24 and the metal] If the corresponding ends of the tile 22 are electrically connected using a conductive material, as shown in the figure, the metal ↑l
A chip-type inductance water droplet in which the protrusions 24 and 24 serve as electrodes has been completed, and can be made compact and compatible with higher integration and higher frequencies.

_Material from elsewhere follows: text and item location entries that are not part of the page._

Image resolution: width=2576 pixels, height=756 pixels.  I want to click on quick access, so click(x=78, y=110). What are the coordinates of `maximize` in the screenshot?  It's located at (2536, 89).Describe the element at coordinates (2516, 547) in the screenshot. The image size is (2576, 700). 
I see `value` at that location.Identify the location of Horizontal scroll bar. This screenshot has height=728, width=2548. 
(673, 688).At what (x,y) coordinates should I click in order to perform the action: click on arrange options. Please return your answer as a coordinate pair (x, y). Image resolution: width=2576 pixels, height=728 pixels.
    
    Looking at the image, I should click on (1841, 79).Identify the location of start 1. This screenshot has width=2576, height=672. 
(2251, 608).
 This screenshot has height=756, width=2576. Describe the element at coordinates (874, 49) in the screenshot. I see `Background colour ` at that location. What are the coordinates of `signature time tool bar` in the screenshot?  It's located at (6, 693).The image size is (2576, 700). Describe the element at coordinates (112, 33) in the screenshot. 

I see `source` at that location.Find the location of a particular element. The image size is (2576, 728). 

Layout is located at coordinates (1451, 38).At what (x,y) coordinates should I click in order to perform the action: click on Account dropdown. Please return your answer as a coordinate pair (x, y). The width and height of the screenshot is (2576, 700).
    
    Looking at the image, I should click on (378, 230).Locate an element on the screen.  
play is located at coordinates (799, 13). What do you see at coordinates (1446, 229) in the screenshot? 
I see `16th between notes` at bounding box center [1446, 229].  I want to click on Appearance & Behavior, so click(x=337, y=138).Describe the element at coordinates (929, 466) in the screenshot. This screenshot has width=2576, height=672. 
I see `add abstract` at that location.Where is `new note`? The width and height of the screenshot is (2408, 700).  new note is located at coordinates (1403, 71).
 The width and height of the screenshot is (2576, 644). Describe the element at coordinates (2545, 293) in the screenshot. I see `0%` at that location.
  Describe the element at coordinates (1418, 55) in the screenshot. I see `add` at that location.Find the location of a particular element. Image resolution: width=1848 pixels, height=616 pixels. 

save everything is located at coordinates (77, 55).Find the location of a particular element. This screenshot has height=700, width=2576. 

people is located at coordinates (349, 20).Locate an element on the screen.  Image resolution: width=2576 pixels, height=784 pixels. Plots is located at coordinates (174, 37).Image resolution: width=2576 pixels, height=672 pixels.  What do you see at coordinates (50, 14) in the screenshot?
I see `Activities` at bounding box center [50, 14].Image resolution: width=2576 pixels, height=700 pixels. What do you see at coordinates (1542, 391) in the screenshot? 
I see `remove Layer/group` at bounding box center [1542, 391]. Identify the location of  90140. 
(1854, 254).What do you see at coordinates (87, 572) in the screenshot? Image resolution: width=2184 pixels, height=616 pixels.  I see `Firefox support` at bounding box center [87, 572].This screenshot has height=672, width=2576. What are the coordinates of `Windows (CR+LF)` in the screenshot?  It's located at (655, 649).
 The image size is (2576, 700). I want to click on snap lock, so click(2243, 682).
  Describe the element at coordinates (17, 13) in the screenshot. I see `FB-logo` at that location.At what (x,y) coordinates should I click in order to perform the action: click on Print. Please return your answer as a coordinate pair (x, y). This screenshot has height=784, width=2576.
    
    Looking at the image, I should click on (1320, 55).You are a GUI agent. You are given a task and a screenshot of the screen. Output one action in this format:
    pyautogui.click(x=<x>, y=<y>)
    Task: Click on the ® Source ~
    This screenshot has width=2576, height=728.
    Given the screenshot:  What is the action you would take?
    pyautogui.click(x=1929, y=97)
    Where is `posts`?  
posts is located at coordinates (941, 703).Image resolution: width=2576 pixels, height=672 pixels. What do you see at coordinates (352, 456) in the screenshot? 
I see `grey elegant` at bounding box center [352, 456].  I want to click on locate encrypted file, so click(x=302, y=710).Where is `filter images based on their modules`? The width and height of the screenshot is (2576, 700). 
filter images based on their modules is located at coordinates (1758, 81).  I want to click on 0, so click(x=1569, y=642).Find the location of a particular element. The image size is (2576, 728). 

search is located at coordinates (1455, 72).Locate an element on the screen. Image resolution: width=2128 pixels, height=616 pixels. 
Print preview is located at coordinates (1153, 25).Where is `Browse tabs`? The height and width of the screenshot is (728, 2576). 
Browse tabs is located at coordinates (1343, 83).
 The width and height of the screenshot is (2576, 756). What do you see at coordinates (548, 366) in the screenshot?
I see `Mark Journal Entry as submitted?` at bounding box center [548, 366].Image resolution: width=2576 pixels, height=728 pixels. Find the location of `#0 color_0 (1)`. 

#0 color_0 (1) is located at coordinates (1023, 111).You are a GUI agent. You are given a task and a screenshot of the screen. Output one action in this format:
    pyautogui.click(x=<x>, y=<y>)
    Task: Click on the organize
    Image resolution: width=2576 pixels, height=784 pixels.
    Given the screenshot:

Note that the resin scale used for the resin molded body 23 of the present invention may be either thermoplastic or thermosetting.

As mentioned above, this defense means that metal inside the resin molded body:
] The metal caps for the electrodes are fitted to both ends of the resin molded body while being connected to the ends of the metal coil, so the structure is simple and mass-producible, making the Bup-type inductance inexpensive. can be provided.

Furthermore, since the resin molded body is molded using a mold, it has high dimensional accuracy, is compact, and can respond to high integration and high frequencies.

Furthermore, the chip-type inductance water droplet of this defense can demonstrate its characteristics even in the case of high-frequency circuits where air-core coils have been mainly used.While achieving low loss equivalent to air-core coils, It is possible to construct a chip-type inductance element with a robust structure and superior 721 air shielding properties and surface mountability compared to an air-core coil.

[Brief explanation of the drawing]

FIG. 1 is a perspective view of a chip-type inductance element according to the present invention, FIG. 2 is a partially cutaway front view of the same, and each of FIGS. 3 to 14 shows a multilayer inductance element exemplified as a conventional inductance element. It is a culm diagram showing the structural order. 21...Chip-type inductance water droplet 22...Metal] 23...Resin molded body 24...Metal cap Applicant's agent Patent attorney Kazuo Iguchi Showa Figure 9 Figure 13 Figure 10
Figure 14 10 So j

Claims (2)

[Claims] (1) A metal coil is buried inside a resin molded body mixed with magnetic powder, metal caps for electrodes are attached to both ends of the resin molded body, and both metal caps are electrically connected to the corresponding ends of the metal coil. Chip type inductance element connected. (2) Place the metal coil in a mold, inject resin mixed with magnetic powder into the mold to form a resin molded body, and after the resin hardens, attach the ends of the metal coil to both ends of the resin molded body. A method for manufacturing a chip-type inductance element, characterized by attaching a metal cap so as to connect it.